You have asked, from the depth of your soul, for teaching tools to help you address this topic with confidence, and we — your invisible helpers — led you to this experience to help expand your understanding.
“You would not have heard the news if you’d not taken your car to the service center that day. You might have been in the bathroom or out talking to the mechanic while that news segment aired, or Kelsey might have been on time. A series of Divine directional signals fell into alignment to make it possible for the requested tools to arrive.
“Everybody involved, from the boy and his family to Kelsey and the man who gave you the book, were part of this plan. On a soul level we are all connected this deeply, though on the earth plane we may appear to be strangers.
“There are no coincidences, and timing is always perfect. If you’d read the story about Walter and Lancelot prior to hearing about the boy’s death in the rock quarry, it would have been just an interesting story, and your soul would not have touched into it in the same way. So it was necessary to put the book aside for a few weeks, see the news report, and then pick up the book again to see the story about the two brothers in Scotland. This is how all human events are guided. This is how patterns of perfection work. Today was an exercise in these patterns for you.

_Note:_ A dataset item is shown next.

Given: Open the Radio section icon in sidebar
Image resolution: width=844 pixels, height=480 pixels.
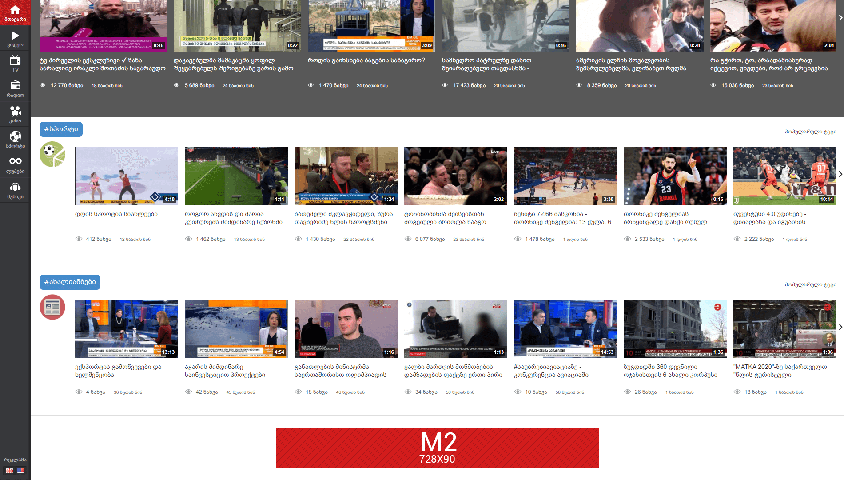Looking at the screenshot, I should [x=15, y=88].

“As you know, every death transforms the people who are attached to that transitioning soul, and in this case, you and I have a connection to the soul of the boy for teaching purposes. He is part of your story because his death will have a profound impact on a new direction you take with your teaching.
“You are thinking about how to help the guilt-filled brother. You think you can pray for his protection from guilt and suffering or for his comfort or peace. But you know that you can’t protect him from that, because a struggle with guilt is part of his lesson plan. Certainly you can pray that someone will have comfort, but how will they access that comfort? How will it reach them? Will they be open to receiving it?
“The only prayer that has any effect is a prayer that asks for an opening to higher guidance.
“In the story of Walter and Lancelot, the only way to comfort poor Walter was to give him a vision of his dead brother. In other words, to open a conduit to the Divine. Asking for that opening is the only intervention you can request for another person. The most powerful prayer for the grieving brother is one that asks that the guides and helpers will be allowed access to his consciousness so he can receive their support.”
That summer at the hospice grief camp for children, I met a beautiful, melancholy girl about 13 years old.
We worked together on some craft projects and also shared some time doing outdoor activities before she told me her story.
She told me that her 5 year-old brother had died only three months earlier by hitting his head while playing in a rock quarry.
Yes, it was the same boy, and in addition to the sister, the older brother was at camp that year too, though I never had the opportunity to meet him and I never knew until that day that there was a sister.
I wondered if I should tell her the story of my seeing the news report at the car dealership, reading that chapter and receiving information from my guides, but I decided against it. In hospice work, we’re trained to avoid discussing metaphysical topics with bereaved families (a policy that I don’t fully support, as you’ll see in Chapter 8).
Instead, I held her and cried with her, saying a silent prayer that she would one day take a very deep breath and release her pain to Heaven, where guidance, comfort, joy and wisdom could be found.